We are pleased to announce that Cygnus has donated improvements to the global constant propagation optimization.

Previously the global constant/copy propagation optimizer would never propagate a constant or copy into a conditional jump. As a result the compiler often missed important optimizations. This is best illustrated with a simple example:

int length, width, radius;
enum figure {RECTANGLE, CIRCLE};
  int area = 0, volume = 0, height;
  enum figure kind = RECTANGLE;
  for (height = 0; height < 10; height++) {
    if (kind == RECTANGLE) {
      area += length * width;
      volume += length * width * height;
    } else 
    if (kind == CIRCLE) {
      area += 3.14 * radius * radius;
      volume += 3.14 * radius * radius * height;
  process(area, volume);

Careful examination of that function shows that the two if statements are known to be true and false respectively.

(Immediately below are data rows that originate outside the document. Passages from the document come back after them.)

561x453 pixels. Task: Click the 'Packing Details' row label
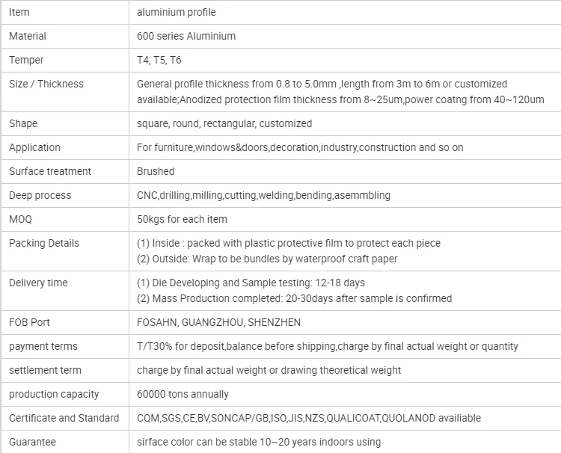[44, 243]
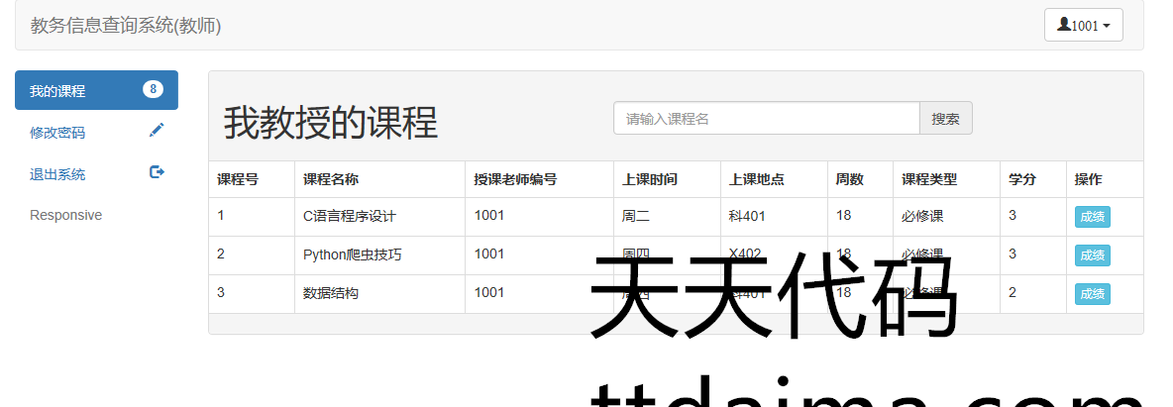Click the 学分 column header
1173x407 pixels.
1021,180
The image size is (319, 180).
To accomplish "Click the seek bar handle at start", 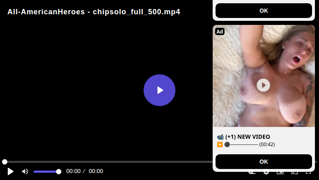I will click(4, 162).
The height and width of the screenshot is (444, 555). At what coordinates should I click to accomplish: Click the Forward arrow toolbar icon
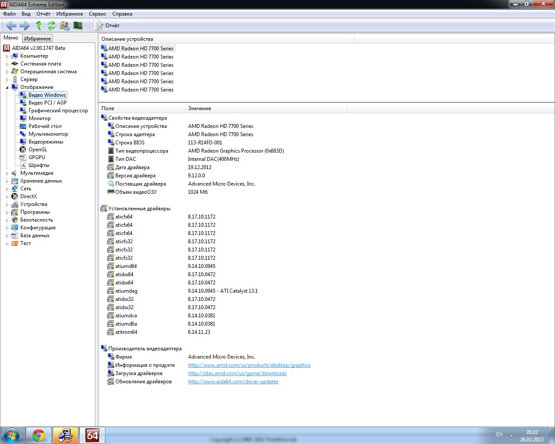click(x=25, y=26)
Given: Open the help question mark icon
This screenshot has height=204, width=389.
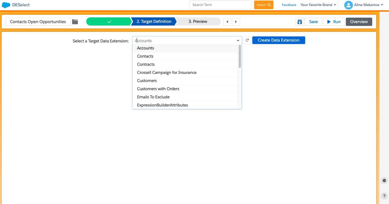Looking at the screenshot, I should (384, 196).
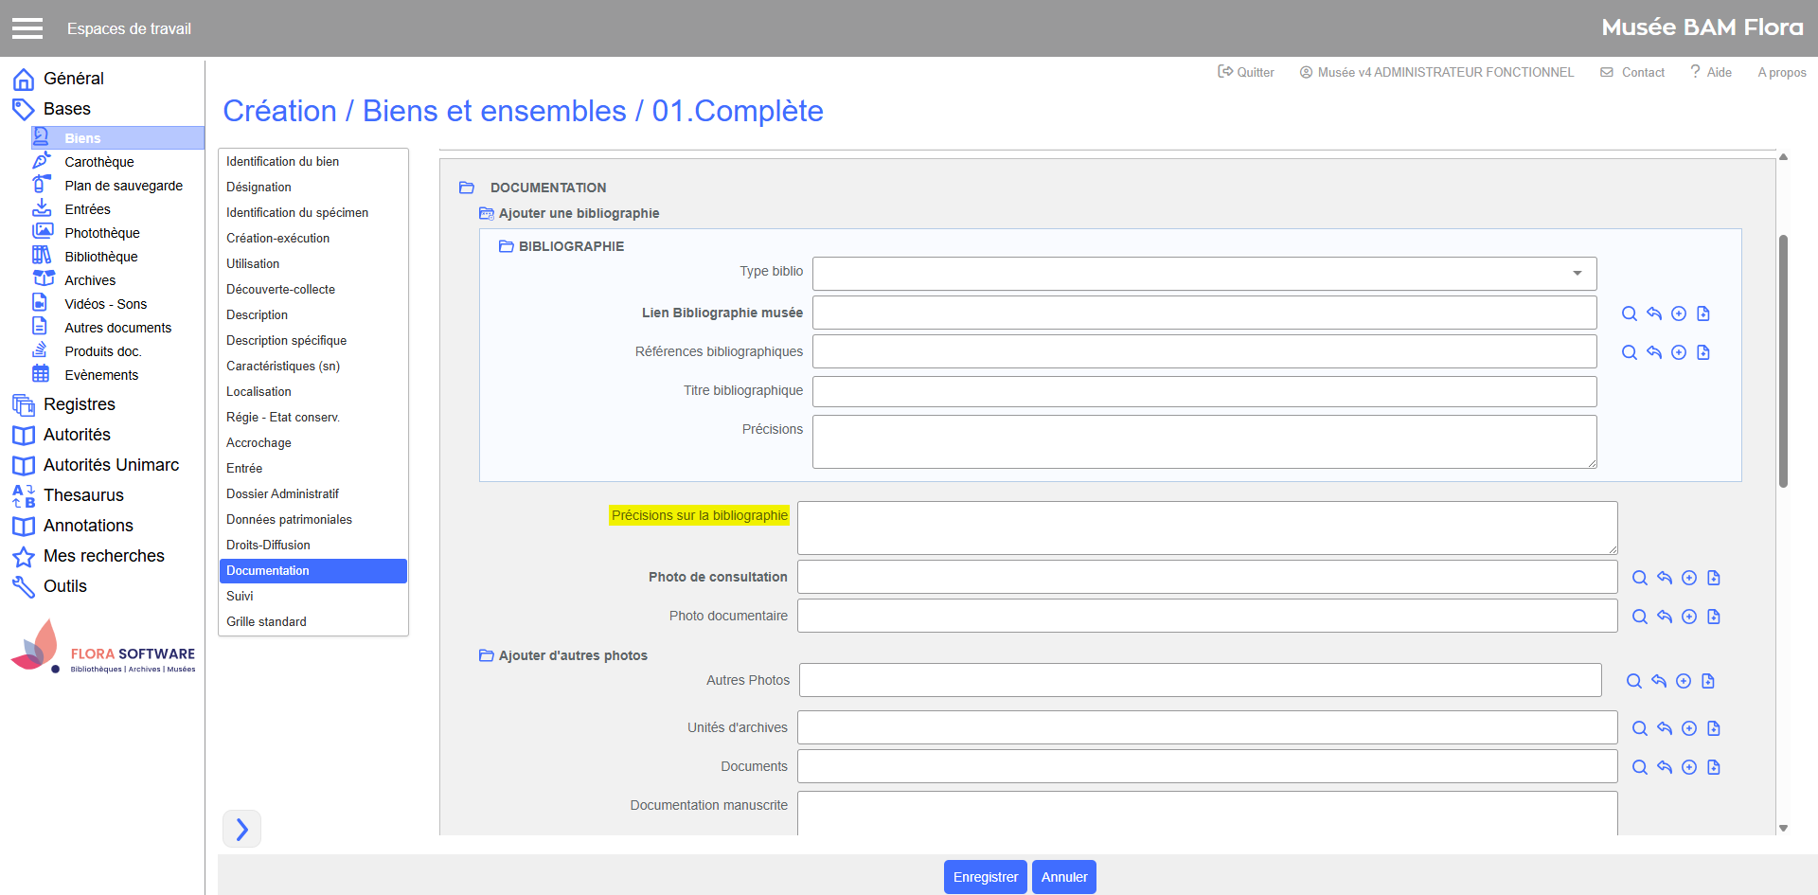The height and width of the screenshot is (895, 1818).
Task: Go to the Localisation section
Action: click(x=258, y=391)
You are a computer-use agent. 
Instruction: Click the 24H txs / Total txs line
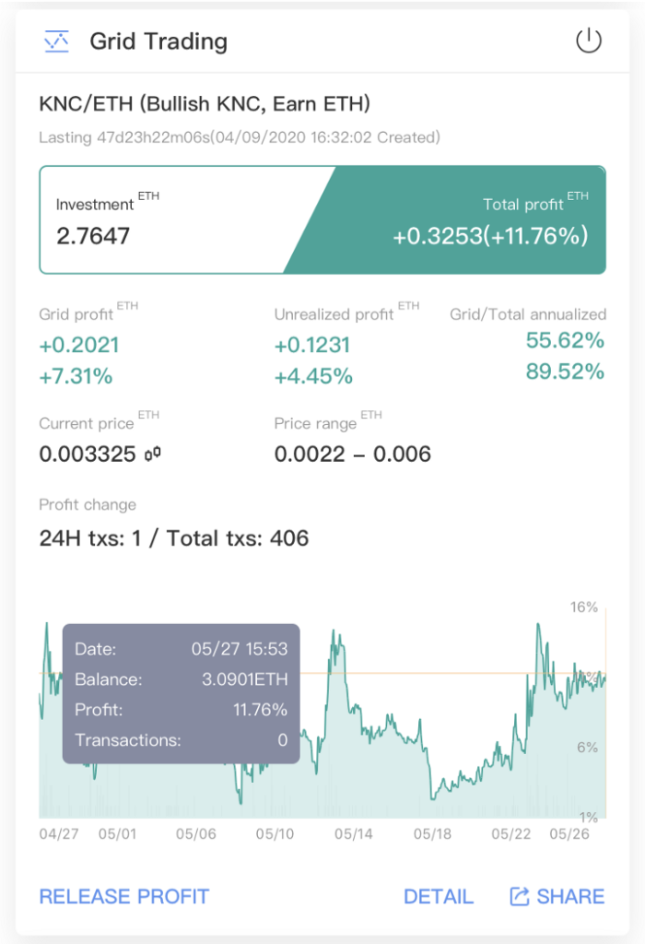tap(174, 537)
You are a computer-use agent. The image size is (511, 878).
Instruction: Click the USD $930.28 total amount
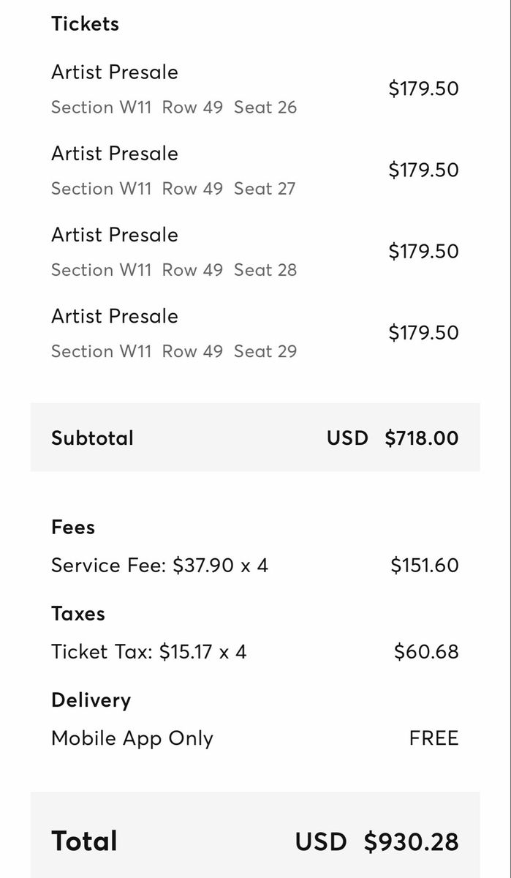click(377, 841)
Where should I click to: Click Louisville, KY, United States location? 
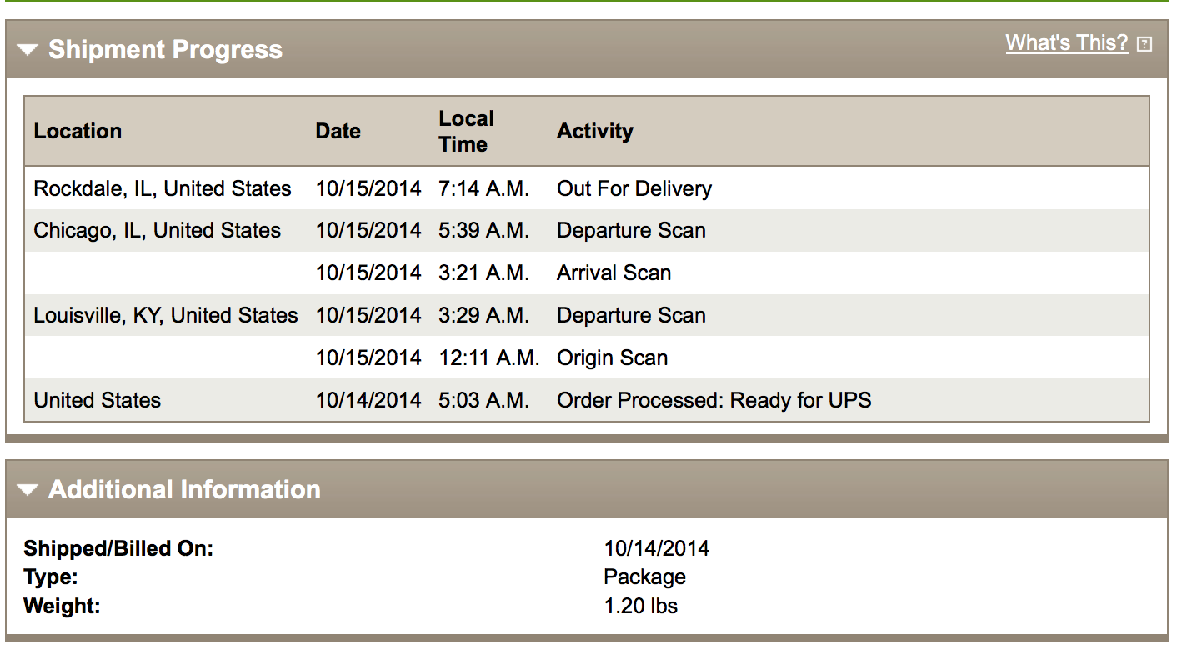click(x=166, y=315)
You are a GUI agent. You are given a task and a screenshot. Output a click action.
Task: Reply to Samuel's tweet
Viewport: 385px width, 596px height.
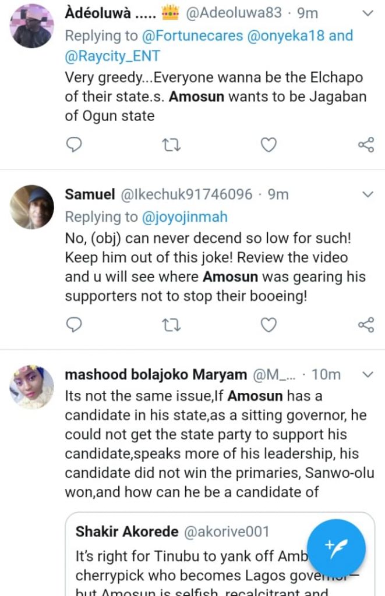pyautogui.click(x=74, y=324)
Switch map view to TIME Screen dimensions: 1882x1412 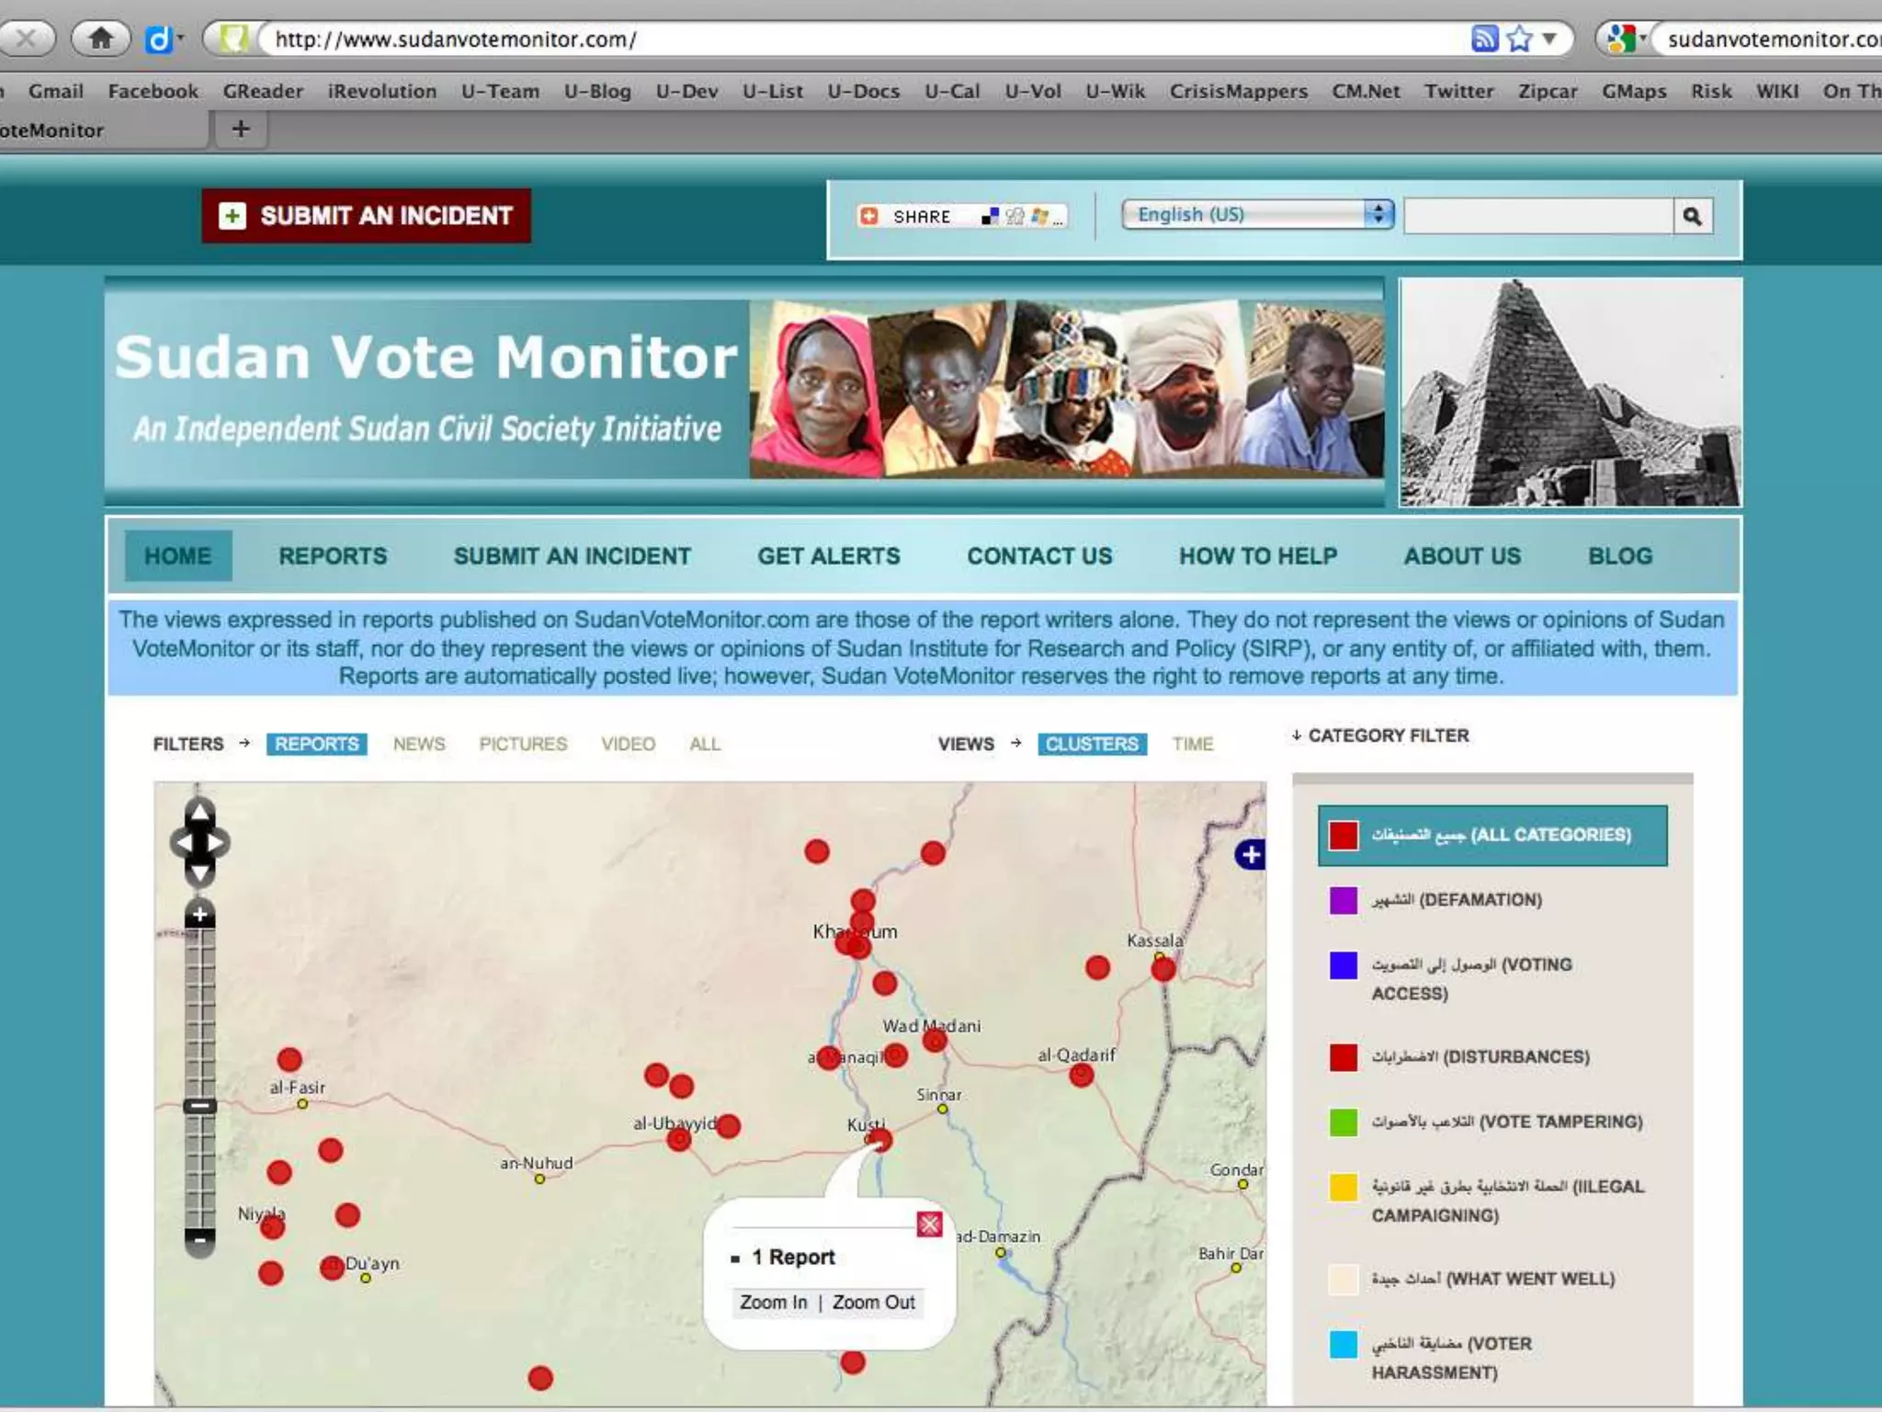click(x=1193, y=744)
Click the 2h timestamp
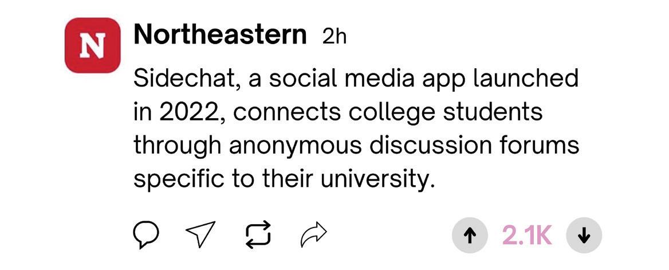The width and height of the screenshot is (669, 270). 335,37
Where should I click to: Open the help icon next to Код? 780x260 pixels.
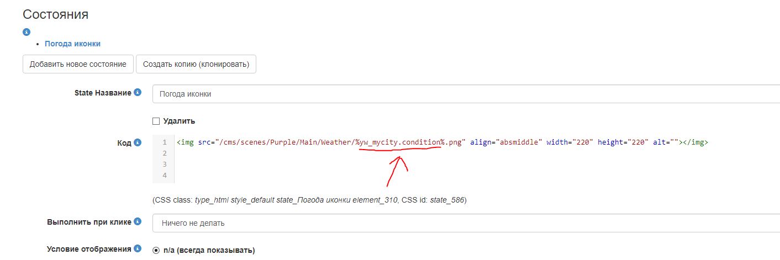[138, 142]
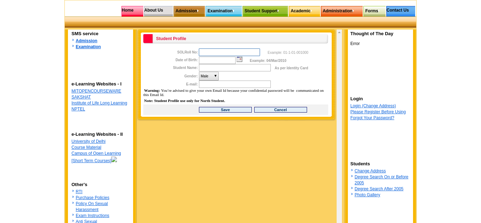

The left column shows the loop from the example generated by GCC before these improvements. The right column shows the loop after the global cprop improvements (-O2 hppa1.1-hp-hpux10 target).

L$0006					L$0006
        comib,<>,n 0,%r22,L$0007
        addl %r26,%r20,%r26			addl %r25,%r21,%r25
        bl L$0005,0
        addl %r25,%r21,%r25
        comib,<>,n 1,%r22,L$0005
        stw %r19,-16(0,%r30)
        fcnvxf,sgl,dbl %fr27L,%fr26
        fldws -16(0,%r30),%fr22L
        stw %r26,-16(0,%r30)
        fcnvxf,sgl,dbl %fr22L,%fr25
        fldws -16(0,%r30),%fr23L
        fmpy,dbl %fr26,%fr28,%fr22
        stw %r25,-16(0,%r30)
        fcnvxf,sgl,dbl %fr23L,%fr24
        fmpy,dbl %fr22,%fr26,%fr22
        fldws -16(0,%r30),%fr26L
        fmpyadd,dbl %fr22,%fr25,%fr25,%fr22,%fr24
        fcnvxf,sgl,dbl %fr26L,%fr23
        fcnvfxt,dbl,sgl %fr24,%fr24L
        fstws %fr24L,-16(0,%r30)
        fadd,dbl %fr23,%fr25,%fr23
        ldw -16(0,%r30),%r26
        fcnvfxt,dbl,sgl %fr23,%fr23L
        fstws %fr23L,-16(0,%r30)
        ldw -16(0,%r30),%r25
        ldo 1(%r19),%r19
        comib,>= 9,%r19,L$0006			addib,>= -1,%r20,L$0006
        addl %r21,%r20,%r21			addl %r21,%r19,%r21

The code in the left hand column has two conditional branches which are compile-time computable, but which were not optimized by the compiler. The right column shows the code after the compiler has been improved to identify the compile-time computable conditional branches.

Note this optimization does not currently work on "cc0" machines such as the x86 or m68k. We hope someone will enhance the code further to support "cc0" machines.